# Task material
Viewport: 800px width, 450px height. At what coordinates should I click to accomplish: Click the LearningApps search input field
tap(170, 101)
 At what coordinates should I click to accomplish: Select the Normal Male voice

==

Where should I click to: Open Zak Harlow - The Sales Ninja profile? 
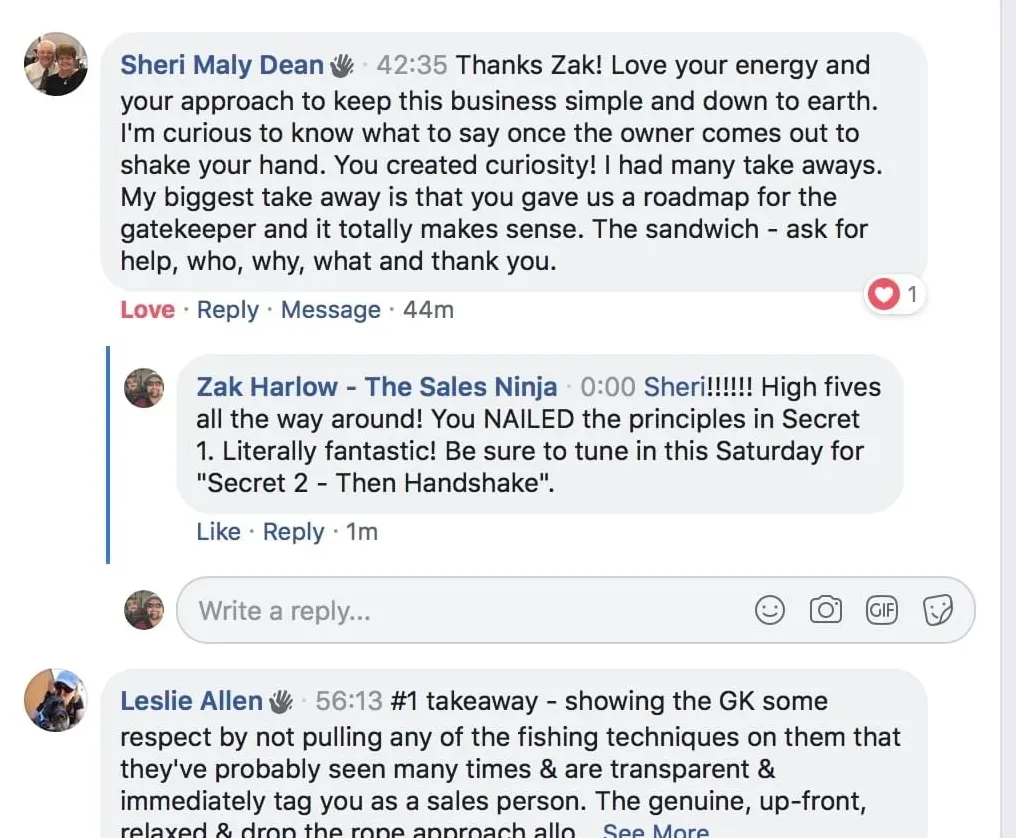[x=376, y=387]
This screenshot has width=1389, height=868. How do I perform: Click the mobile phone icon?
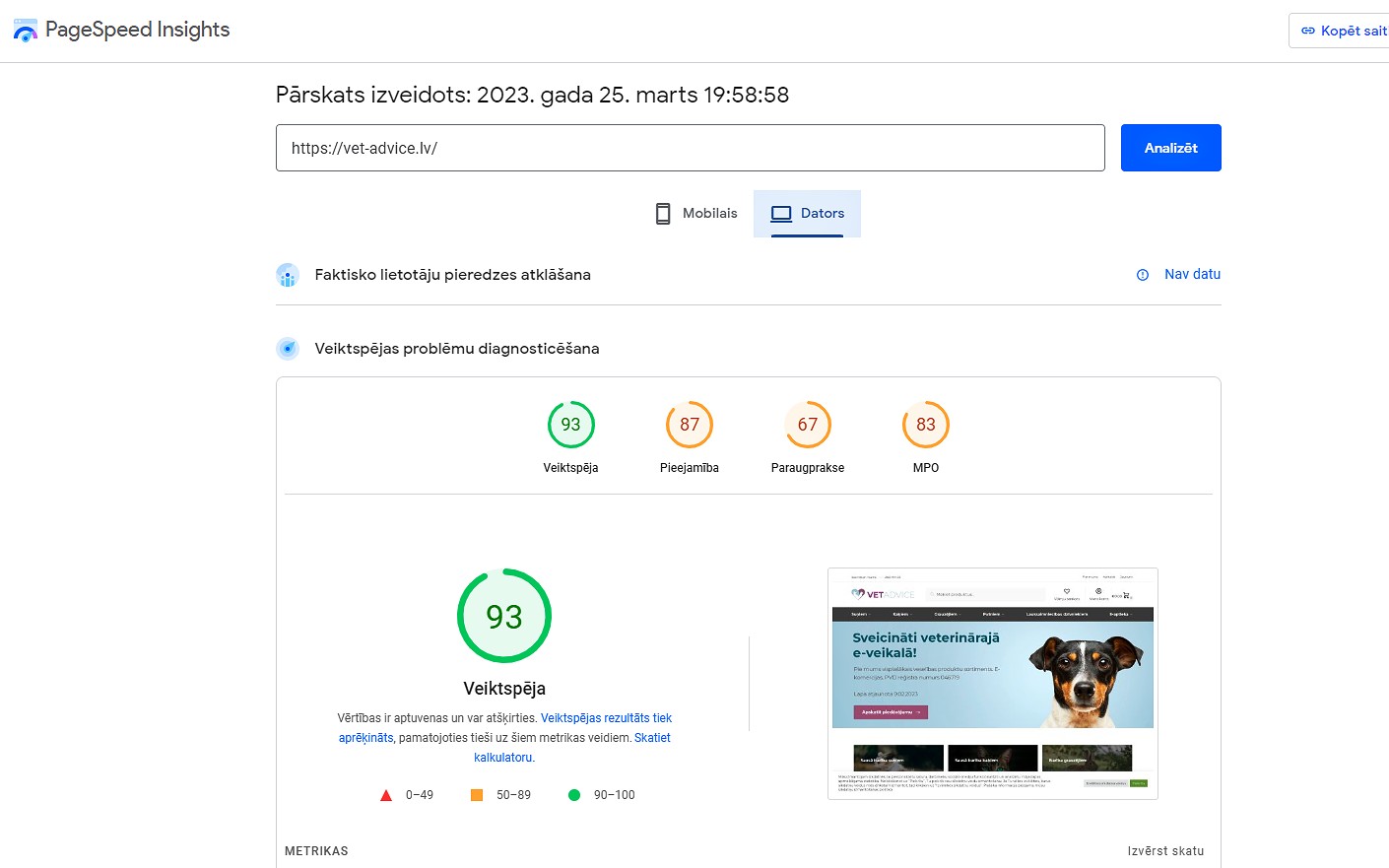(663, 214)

* * *

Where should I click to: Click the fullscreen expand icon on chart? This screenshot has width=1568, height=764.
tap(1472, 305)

# Brief
Once you reach the line with "Viewport: 800px width, 450px" in the data above, copy it and every line after it exactly, up to and including the line with "At what coordinates should I click to accomplish: Select".

# Result below
Viewport: 800px width, 450px height. At what coordinates should I click to accomplish: Click the LearningApps search input field
tap(170, 101)
 At what coordinates should I click to accomplish: Select the Normal Male voice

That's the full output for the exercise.